Postby ZeroCook » Wed Jan 13, 2021 5:40 am

Badger's Mate wrote:It would be nice if some of the chillies were bred with increased flavour notes and less capsaicin, then some of the variety might be more widely appreciated. However, chilli eating in the West is too much of a macho measuring contest for that to be a commercial success, I fear. :(


There are many varieties, BM. The problem as you say can be the macho component as part of the impediment of getting hold of milder flavourful varieties, but it is changing.

The other part of the problem is that with a few exceptions, places and cuisines outside the Americas that adopted the chili for the most part went for heat. Many have just one or two or three favoured varieties. Having said that, sweet peppers are really just another member or branch of the same family that have been bred over and over for fleshiness, mildness and sweetness. Think of paprika, for example.

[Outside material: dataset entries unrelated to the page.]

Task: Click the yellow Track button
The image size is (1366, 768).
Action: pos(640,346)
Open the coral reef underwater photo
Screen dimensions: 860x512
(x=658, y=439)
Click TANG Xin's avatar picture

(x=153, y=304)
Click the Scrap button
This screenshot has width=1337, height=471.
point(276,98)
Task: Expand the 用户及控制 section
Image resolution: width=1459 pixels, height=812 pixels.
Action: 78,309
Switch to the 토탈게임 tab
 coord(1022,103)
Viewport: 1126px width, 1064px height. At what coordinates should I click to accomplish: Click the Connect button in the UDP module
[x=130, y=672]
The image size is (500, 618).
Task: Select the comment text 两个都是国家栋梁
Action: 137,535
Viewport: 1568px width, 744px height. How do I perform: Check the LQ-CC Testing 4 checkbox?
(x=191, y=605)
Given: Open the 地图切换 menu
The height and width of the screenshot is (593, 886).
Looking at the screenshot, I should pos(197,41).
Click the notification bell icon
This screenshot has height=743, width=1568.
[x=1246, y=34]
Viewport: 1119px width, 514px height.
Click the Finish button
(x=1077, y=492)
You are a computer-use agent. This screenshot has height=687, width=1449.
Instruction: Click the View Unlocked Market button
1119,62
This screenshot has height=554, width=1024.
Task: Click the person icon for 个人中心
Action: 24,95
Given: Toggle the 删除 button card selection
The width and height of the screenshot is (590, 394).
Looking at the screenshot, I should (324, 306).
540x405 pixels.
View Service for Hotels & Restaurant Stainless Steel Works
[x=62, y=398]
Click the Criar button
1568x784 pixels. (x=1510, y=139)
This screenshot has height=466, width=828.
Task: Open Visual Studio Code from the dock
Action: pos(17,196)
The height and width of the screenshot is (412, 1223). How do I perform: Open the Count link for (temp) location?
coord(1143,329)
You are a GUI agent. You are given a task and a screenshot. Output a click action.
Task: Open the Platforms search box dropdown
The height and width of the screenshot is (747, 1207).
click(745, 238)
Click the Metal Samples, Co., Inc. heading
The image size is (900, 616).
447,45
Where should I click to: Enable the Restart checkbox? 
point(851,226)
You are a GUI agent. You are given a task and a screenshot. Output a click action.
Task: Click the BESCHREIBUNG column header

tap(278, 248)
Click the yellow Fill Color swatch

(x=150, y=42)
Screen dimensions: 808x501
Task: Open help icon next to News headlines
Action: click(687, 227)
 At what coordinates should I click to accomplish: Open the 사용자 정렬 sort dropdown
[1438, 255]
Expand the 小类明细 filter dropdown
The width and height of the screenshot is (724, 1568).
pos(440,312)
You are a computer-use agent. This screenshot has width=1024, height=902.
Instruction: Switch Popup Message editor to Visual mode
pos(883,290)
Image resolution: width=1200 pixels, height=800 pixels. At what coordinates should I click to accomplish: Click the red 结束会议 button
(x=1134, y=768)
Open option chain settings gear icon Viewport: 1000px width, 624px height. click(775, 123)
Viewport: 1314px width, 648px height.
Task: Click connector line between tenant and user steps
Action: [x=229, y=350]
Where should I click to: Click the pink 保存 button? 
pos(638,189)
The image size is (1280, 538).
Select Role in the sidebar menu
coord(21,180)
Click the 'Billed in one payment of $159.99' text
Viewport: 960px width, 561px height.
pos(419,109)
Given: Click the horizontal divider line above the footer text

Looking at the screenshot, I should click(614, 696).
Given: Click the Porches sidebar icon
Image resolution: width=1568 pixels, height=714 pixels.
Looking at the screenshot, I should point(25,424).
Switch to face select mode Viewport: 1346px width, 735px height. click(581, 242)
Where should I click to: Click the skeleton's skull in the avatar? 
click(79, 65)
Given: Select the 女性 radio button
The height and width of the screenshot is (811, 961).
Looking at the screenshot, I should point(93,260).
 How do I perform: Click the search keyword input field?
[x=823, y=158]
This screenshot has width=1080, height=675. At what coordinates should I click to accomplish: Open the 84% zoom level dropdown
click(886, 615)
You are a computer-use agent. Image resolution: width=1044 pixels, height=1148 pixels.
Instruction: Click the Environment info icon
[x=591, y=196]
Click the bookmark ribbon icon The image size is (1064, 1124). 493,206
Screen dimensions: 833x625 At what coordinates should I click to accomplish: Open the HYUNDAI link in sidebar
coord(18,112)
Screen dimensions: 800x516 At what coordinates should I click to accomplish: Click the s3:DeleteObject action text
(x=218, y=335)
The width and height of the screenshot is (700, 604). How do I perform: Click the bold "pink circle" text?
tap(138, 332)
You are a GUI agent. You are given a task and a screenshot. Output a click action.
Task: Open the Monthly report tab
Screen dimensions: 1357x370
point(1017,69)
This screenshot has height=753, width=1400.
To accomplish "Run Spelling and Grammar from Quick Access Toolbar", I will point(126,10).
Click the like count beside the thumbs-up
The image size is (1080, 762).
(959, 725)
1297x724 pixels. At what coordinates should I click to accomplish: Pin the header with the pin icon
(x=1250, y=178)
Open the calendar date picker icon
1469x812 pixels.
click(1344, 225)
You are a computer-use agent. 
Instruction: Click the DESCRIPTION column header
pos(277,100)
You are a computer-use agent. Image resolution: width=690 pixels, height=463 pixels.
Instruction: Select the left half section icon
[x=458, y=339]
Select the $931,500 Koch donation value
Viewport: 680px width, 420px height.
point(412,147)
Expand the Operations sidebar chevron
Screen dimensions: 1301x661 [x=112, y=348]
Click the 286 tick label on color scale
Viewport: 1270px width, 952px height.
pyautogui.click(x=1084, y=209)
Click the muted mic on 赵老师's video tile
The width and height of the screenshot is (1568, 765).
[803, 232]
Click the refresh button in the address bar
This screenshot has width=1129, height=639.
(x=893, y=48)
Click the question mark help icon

KDKA, totally disagree with you over jalapeno heat. Perhaps mild ones are grown in Venezuela to suit local tastes. While I have from time to time come across batches of mild ones - specific varieties which have had the heat deliberately bred out of them, most jalapenos are actually pretty hot. I make a fresh salsa for example that takes a quarter to a half a jalapeno to give a pretty good kick to about 500 mls worth of salsa and sometimes even half can sometimes be too much. Anaheim/New Mexico chile ranges from very mild to incendiary by designation.

I mentioned a while back in this thread that the long green chilis/peppers that are eaten in Spain (I only know the south) are almost identical in every way to Anaheim/New Mexico type chiles in shape, flavour, texture except that they have no heat at all and are loved just like that. I think they have outstanding flavour.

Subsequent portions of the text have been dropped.